Borrowing for college out of control

Student loan debt, a crisis brewing in the shadows of the financial and housing meltdowns, is in the spotlight now that thousands of graduates borrowing for college  can’t pay back their loans. The New York Times called student loan default an echo of the subprime loan crisis. Students and their families made emotional, not reasonable, decisions borrowing for college. Their predicament is similar to subprime borrowers who assumed the value of their houses would always go up. Universities enrolled students without verifying whether they could afford tuition and set them up with lenders who made big loans without any idea of what students would earn after graduation–just like the mortgage lenders who didn’t ask borrowers to verify their incomes.

College degrees losing value

A recent student loan debt study by the College Board’s Trends in Student Aid found that 10 percent of people who graduated in 2007-8 had borrowed $40,000 or more. The median debt for students with a bachelor’s degree was $22,380. The Los Angeles Times reports that government surveys indicate the vast majority of job gains this year have gone to workers with only a high school education or less. The Bureau of Labor Statistics projects that seven of the 10 fastest-growing employment sectors over the next decade won’t require more than on-the-job training. These jobs include health care aides, customer service representatives and food preparers and servers. Meanwhile, well-paying white-collar jobs such as computer programming have become vulnerable to outsourcing to foreign countries.

Student loan bankruptcy

The student loan debt crisis has many graduates facing bankruptcy as they put their expensive degrees to use at the local Starbucks. In an opinion piece for, Daniel L. Bennett of the Center for College Affordability and Productivity said the colleges, not taxpayers, should be held accountable for student loan bankruptcy. Bennett said colleges are signing naive students up for loans destined to fail. It’s doubtful that borrowing $100,000 with an interest rate of 10% to pay for an undergraduate degree will have a happy ending, yet colleges enroll students with these debt loads all the time. Bennett said the schools should share in the financial fallout of student loan bankruptcy.
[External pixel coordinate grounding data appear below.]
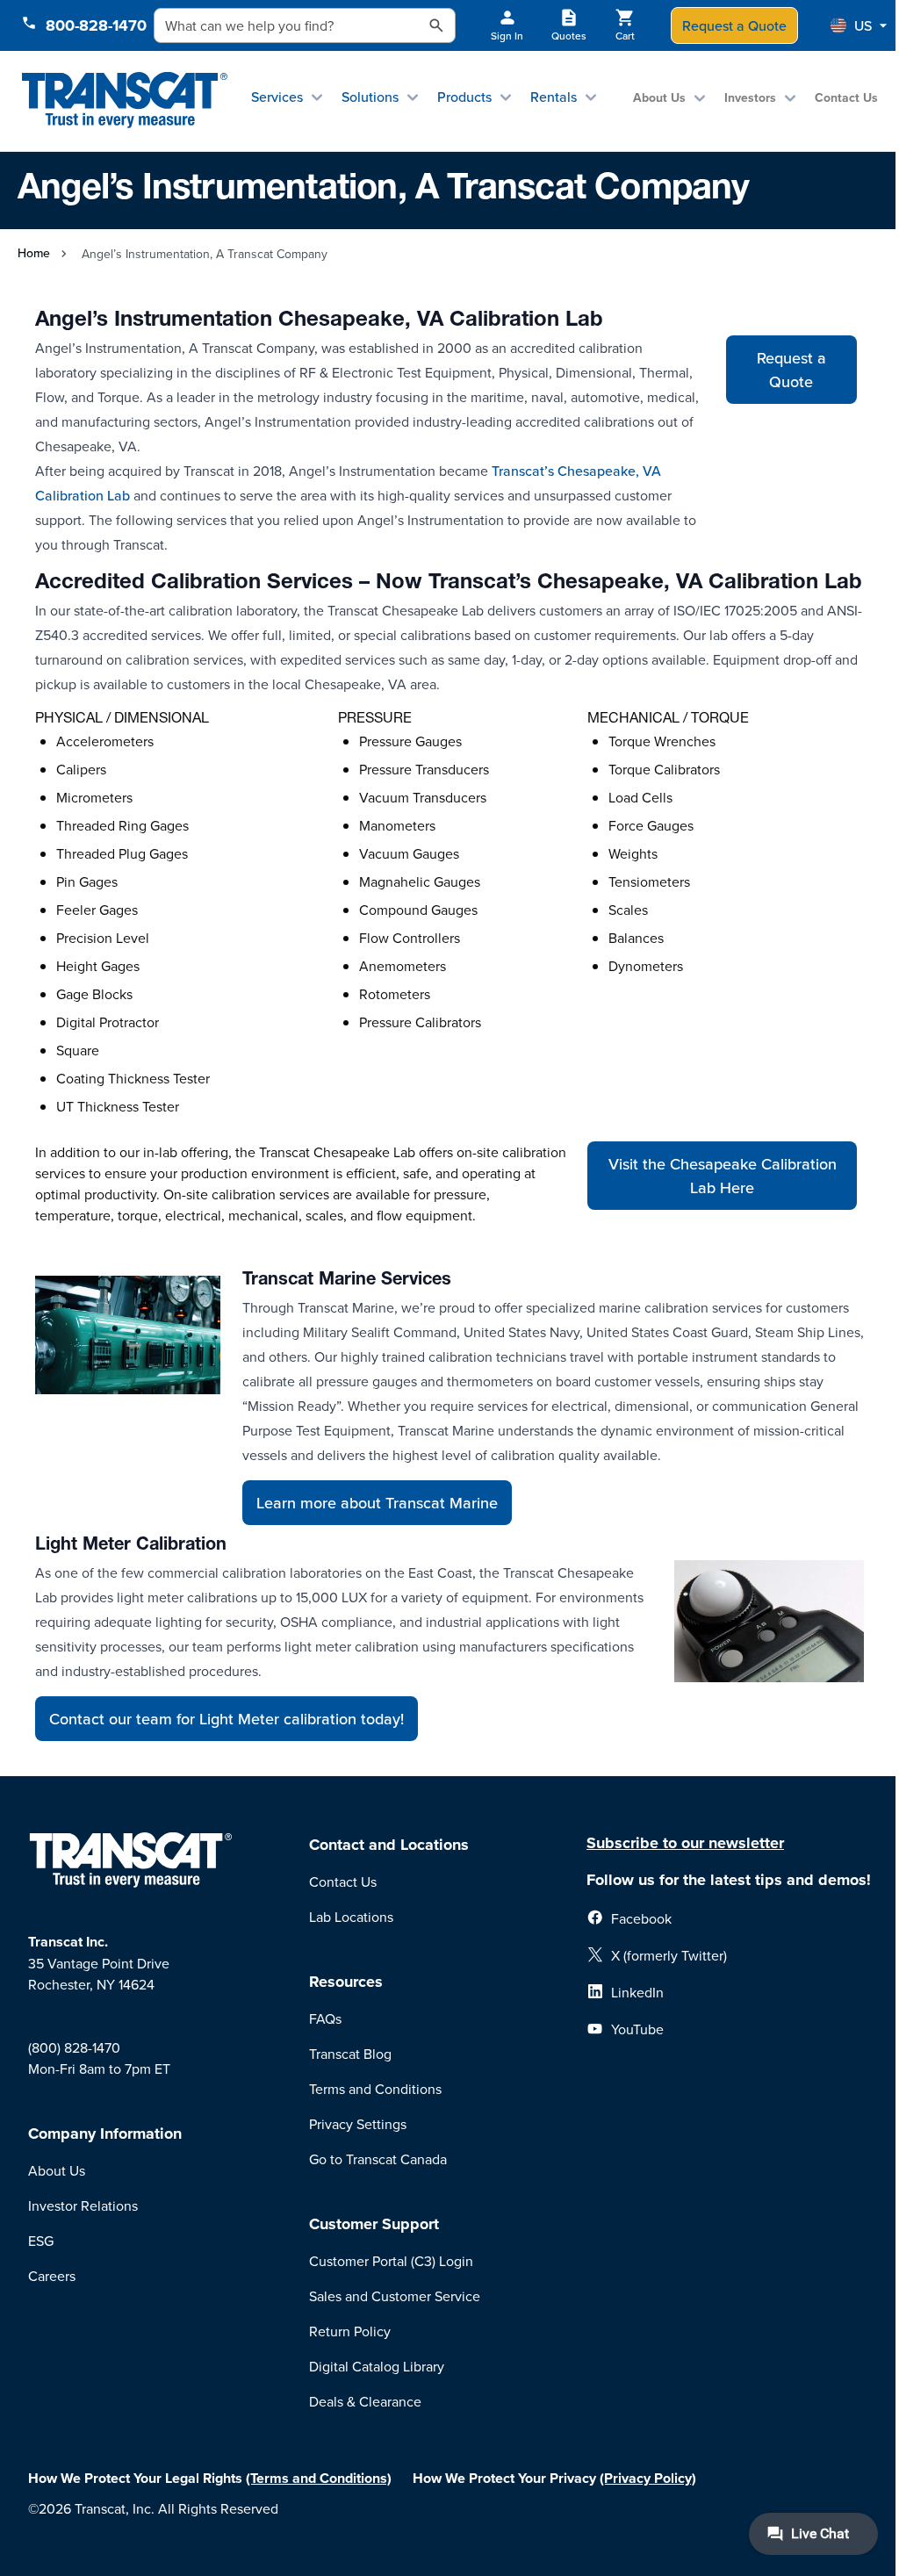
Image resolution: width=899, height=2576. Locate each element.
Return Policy (350, 2331)
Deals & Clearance (365, 2401)
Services (277, 96)
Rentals (553, 96)
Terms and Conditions (375, 2088)
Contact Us (846, 97)
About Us (659, 97)
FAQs (325, 2018)
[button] (859, 25)
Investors (750, 97)
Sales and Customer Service (394, 2296)
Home (34, 253)
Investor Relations (83, 2205)
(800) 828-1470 (74, 2047)
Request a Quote (734, 25)
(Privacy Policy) (648, 2478)
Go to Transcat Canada (378, 2159)
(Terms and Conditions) (319, 2478)
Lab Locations (351, 1916)
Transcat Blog (350, 2053)
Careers (52, 2275)
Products (464, 96)
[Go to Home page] (124, 100)
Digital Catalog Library (376, 2366)
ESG (41, 2240)
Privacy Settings (357, 2123)
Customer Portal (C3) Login (391, 2260)
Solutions (370, 96)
Student loan defaults climbing

Student loan defaults will continue to climb according to Education Department projections. A report on federal loan borrowers who began loan repayments between October 2007 and September 2008, and who defaulted on their loans by the end of September 2009 show that rate climbing to 7.2 percent from 6.7 percent in 2007 and 5.2 percent in 2006. The higher rates, if they continue to climb, suggest that increasing numbers of institutions could find themselves at risk of penalties as the government begins following defaults over a three-year instead of a two-year window, beginning in 2014.

Student loan reform

As the student loan debt crisis unfolds, colleges are currently protected when the borrowing for college backfires. But the department of education is preparing guidelines that would revoke eligibility of for-profit colleges from federal loan programs if the incomes of their graduates won’t finance their student loan debt.